## What you will do
For the records below, print the lines from the line with "This screenshot has width=1435, height=1111." through the line with "Given: Click the sparkle" exactly as written; include both end lines and exclude the rest.

▶

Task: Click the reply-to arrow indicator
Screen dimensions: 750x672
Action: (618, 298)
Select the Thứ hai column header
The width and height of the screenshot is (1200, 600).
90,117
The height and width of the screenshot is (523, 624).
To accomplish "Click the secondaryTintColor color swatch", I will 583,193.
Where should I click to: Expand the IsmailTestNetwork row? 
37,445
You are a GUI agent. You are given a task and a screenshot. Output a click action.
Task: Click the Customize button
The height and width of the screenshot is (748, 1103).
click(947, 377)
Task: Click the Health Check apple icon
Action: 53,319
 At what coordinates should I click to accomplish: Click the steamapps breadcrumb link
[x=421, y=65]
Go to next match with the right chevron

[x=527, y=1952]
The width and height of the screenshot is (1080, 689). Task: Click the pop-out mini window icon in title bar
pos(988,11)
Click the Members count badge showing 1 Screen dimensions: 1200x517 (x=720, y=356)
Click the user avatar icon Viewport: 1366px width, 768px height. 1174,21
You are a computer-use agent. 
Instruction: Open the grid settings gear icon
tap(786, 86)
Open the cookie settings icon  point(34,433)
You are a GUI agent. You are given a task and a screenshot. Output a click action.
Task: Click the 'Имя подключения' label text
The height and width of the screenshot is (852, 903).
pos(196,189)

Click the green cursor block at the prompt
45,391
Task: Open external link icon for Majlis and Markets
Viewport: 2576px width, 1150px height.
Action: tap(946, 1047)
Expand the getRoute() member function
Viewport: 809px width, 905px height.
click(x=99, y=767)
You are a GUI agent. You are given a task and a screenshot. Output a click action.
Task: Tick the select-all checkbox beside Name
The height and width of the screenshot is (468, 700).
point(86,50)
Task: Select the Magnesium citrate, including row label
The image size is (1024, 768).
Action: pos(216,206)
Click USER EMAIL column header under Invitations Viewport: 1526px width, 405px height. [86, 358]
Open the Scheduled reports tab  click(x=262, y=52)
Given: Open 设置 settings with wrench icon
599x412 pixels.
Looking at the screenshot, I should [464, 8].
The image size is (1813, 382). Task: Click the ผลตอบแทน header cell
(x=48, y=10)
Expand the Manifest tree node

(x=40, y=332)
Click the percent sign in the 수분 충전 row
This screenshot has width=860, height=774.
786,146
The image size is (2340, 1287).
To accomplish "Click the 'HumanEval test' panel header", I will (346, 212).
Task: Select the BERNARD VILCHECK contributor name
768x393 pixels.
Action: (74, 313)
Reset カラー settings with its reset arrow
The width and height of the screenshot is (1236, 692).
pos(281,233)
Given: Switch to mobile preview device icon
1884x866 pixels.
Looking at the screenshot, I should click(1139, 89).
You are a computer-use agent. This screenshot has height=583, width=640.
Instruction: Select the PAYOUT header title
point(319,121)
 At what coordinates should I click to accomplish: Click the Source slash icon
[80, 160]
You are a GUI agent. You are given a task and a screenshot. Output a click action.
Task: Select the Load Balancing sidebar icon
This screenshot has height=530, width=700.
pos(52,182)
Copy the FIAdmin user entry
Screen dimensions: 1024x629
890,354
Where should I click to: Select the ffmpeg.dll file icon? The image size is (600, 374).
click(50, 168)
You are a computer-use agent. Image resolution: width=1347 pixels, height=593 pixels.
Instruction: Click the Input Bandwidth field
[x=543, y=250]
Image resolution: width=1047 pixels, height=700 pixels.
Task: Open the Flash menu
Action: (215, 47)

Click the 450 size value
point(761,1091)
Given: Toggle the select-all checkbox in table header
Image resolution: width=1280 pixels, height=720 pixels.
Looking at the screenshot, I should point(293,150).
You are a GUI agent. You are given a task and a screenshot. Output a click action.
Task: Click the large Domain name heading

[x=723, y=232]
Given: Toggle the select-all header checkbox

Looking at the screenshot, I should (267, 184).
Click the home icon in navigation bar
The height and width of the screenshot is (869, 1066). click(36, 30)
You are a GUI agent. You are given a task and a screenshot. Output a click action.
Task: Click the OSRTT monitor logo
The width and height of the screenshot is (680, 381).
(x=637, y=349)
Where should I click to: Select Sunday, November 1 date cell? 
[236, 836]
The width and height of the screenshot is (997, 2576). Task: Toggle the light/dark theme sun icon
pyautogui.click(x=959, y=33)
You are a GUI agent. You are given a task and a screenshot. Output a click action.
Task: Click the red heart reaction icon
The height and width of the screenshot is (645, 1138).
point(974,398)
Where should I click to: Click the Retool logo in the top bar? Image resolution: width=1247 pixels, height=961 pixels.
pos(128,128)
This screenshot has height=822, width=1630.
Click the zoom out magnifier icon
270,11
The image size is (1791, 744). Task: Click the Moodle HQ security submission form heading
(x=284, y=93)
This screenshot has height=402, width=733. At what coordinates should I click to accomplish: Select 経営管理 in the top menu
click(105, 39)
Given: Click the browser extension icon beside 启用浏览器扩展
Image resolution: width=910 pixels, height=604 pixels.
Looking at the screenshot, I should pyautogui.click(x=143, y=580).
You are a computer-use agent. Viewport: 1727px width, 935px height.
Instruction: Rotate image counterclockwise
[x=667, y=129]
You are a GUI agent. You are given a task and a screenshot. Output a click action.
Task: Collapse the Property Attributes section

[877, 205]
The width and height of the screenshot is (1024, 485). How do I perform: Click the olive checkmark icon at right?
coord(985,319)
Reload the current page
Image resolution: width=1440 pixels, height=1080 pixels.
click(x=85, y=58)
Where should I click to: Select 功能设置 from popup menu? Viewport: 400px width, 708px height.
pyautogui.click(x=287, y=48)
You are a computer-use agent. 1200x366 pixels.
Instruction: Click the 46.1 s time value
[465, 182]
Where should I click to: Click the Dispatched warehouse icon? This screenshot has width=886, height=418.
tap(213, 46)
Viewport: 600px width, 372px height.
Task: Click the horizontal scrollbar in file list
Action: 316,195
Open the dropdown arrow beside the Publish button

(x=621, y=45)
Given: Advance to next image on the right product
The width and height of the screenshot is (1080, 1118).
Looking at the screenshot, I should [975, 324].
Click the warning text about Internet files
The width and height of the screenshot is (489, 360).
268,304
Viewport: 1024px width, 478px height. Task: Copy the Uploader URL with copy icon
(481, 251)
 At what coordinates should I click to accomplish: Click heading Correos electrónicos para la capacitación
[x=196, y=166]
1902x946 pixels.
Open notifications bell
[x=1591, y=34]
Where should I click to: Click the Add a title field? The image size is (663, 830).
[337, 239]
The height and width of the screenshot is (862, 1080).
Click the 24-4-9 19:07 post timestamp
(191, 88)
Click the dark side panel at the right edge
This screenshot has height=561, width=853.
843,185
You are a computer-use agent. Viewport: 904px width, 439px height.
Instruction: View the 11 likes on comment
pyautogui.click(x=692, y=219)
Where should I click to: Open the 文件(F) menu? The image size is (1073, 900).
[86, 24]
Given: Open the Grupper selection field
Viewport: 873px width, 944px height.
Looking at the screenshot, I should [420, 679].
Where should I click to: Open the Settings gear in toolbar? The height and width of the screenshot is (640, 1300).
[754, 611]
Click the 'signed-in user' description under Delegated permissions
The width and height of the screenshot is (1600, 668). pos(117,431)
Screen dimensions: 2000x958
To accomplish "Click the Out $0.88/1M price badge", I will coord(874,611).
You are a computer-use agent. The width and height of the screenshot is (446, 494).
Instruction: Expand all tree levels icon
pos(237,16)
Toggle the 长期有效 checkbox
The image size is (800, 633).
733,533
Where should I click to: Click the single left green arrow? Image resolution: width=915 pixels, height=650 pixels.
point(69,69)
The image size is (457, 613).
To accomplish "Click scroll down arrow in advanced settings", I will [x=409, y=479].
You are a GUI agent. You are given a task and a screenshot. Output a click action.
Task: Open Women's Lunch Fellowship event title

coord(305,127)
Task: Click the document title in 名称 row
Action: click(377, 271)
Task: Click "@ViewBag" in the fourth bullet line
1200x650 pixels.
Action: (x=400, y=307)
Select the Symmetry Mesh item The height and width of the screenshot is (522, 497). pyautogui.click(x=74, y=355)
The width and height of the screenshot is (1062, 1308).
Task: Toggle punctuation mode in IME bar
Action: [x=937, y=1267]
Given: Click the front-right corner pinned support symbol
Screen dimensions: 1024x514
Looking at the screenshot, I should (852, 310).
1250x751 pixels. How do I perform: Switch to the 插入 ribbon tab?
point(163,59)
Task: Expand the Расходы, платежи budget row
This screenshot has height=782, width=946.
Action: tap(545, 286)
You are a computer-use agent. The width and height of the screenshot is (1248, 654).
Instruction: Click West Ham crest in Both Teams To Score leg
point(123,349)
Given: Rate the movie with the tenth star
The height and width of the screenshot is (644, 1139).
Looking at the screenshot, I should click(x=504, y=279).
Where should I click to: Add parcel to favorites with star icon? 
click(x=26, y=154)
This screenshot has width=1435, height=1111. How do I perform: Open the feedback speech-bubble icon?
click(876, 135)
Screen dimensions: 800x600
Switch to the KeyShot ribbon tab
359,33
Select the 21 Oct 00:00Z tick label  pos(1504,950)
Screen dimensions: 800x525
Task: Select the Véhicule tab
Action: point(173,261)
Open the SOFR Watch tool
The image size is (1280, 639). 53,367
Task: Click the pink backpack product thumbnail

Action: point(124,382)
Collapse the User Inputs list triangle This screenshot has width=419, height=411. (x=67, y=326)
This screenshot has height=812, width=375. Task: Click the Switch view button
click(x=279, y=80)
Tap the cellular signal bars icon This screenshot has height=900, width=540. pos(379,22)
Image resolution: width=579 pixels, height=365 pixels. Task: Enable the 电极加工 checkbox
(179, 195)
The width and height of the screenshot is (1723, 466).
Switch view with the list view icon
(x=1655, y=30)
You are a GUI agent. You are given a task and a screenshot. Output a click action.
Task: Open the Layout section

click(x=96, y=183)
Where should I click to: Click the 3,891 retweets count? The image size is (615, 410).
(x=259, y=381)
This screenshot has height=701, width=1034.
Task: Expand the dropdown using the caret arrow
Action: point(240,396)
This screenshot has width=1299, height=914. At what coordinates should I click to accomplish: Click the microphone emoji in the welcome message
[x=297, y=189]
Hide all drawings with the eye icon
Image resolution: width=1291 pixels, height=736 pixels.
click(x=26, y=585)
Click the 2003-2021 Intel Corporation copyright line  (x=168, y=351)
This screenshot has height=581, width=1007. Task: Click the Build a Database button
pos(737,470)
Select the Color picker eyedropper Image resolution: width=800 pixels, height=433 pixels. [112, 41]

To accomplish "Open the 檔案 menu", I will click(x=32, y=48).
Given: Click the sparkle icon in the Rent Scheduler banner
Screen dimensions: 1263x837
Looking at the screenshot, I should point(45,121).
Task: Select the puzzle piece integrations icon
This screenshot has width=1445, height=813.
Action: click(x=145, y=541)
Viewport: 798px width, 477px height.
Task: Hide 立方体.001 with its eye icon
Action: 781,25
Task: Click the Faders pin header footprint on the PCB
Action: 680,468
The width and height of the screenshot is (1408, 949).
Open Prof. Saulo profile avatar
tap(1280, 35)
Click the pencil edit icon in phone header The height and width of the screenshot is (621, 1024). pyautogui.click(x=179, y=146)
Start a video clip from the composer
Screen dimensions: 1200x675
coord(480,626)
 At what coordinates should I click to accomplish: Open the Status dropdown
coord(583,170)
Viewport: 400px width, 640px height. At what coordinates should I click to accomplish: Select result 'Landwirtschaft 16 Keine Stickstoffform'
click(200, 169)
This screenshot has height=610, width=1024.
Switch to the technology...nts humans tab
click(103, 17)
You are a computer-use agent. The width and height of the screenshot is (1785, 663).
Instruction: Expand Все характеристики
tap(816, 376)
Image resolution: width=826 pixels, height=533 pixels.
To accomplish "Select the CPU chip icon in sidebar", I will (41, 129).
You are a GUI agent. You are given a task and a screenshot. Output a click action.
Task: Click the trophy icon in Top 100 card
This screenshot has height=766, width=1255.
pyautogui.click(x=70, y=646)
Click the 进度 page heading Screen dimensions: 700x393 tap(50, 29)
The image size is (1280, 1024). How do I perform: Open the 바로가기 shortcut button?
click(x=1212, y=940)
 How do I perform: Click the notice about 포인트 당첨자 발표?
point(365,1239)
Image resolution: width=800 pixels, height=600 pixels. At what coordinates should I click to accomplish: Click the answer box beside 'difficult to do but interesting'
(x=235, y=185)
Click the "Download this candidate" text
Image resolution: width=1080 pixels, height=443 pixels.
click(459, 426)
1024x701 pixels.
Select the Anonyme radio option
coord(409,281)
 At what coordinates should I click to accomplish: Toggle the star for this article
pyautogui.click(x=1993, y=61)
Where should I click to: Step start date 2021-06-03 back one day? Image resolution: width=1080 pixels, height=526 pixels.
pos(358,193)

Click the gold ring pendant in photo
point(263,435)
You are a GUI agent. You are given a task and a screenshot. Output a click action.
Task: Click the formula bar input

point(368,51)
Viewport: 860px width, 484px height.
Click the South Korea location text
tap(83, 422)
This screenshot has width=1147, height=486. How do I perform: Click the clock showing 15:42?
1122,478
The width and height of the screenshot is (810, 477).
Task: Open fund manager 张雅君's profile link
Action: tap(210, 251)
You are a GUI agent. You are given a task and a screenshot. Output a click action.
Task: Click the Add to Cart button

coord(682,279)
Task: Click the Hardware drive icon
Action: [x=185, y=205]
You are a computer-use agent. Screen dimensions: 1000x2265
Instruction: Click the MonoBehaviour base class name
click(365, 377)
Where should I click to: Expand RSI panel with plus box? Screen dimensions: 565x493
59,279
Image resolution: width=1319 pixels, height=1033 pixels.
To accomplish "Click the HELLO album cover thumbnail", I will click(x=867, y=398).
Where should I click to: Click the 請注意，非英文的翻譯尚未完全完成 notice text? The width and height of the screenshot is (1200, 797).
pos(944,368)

◀

## Worked solution
This screenshot has width=1435, height=1111. How do I perform: Open the feedback speech-bubble icon?
click(876, 135)
Screen dimensions: 800x600
Switch to the KeyShot ribbon tab
359,33
Select the 21 Oct 00:00Z tick label  pos(1504,950)
Screen dimensions: 800x525
Task: Select the Véhicule tab
Action: point(173,261)
Open the SOFR Watch tool
The image size is (1280, 639). 53,367
Task: Click the pink backpack product thumbnail

Action: point(124,382)
Collapse the User Inputs list triangle This screenshot has width=419, height=411. (x=67, y=326)
This screenshot has height=812, width=375. Task: Click the Switch view button
click(x=279, y=80)
Tap the cellular signal bars icon This screenshot has height=900, width=540. pos(379,22)
Image resolution: width=579 pixels, height=365 pixels. Task: Enable the 电极加工 checkbox
(179, 195)
The width and height of the screenshot is (1723, 466).
Switch view with the list view icon
(x=1655, y=30)
You are a GUI agent. You are given a task and a screenshot. Output a click action.
Task: Open the Layout section

click(x=96, y=183)
Where should I click to: Click the 3,891 retweets count? The image size is (615, 410).
(x=259, y=381)
This screenshot has height=701, width=1034.
Task: Expand the dropdown using the caret arrow
Action: point(240,396)
This screenshot has width=1299, height=914. At what coordinates should I click to accomplish: Click the microphone emoji in the welcome message
[x=297, y=189]
Hide all drawings with the eye icon
Image resolution: width=1291 pixels, height=736 pixels.
click(x=26, y=585)
Click the 2003-2021 Intel Corporation copyright line  (x=168, y=351)
This screenshot has height=581, width=1007. Task: Click the Build a Database button
pos(737,470)
Select the Color picker eyedropper Image resolution: width=800 pixels, height=433 pixels. [112, 41]

To accomplish "Open the 檔案 menu", I will click(x=32, y=48).
Given: Click the sparkle icon in the Rent Scheduler banner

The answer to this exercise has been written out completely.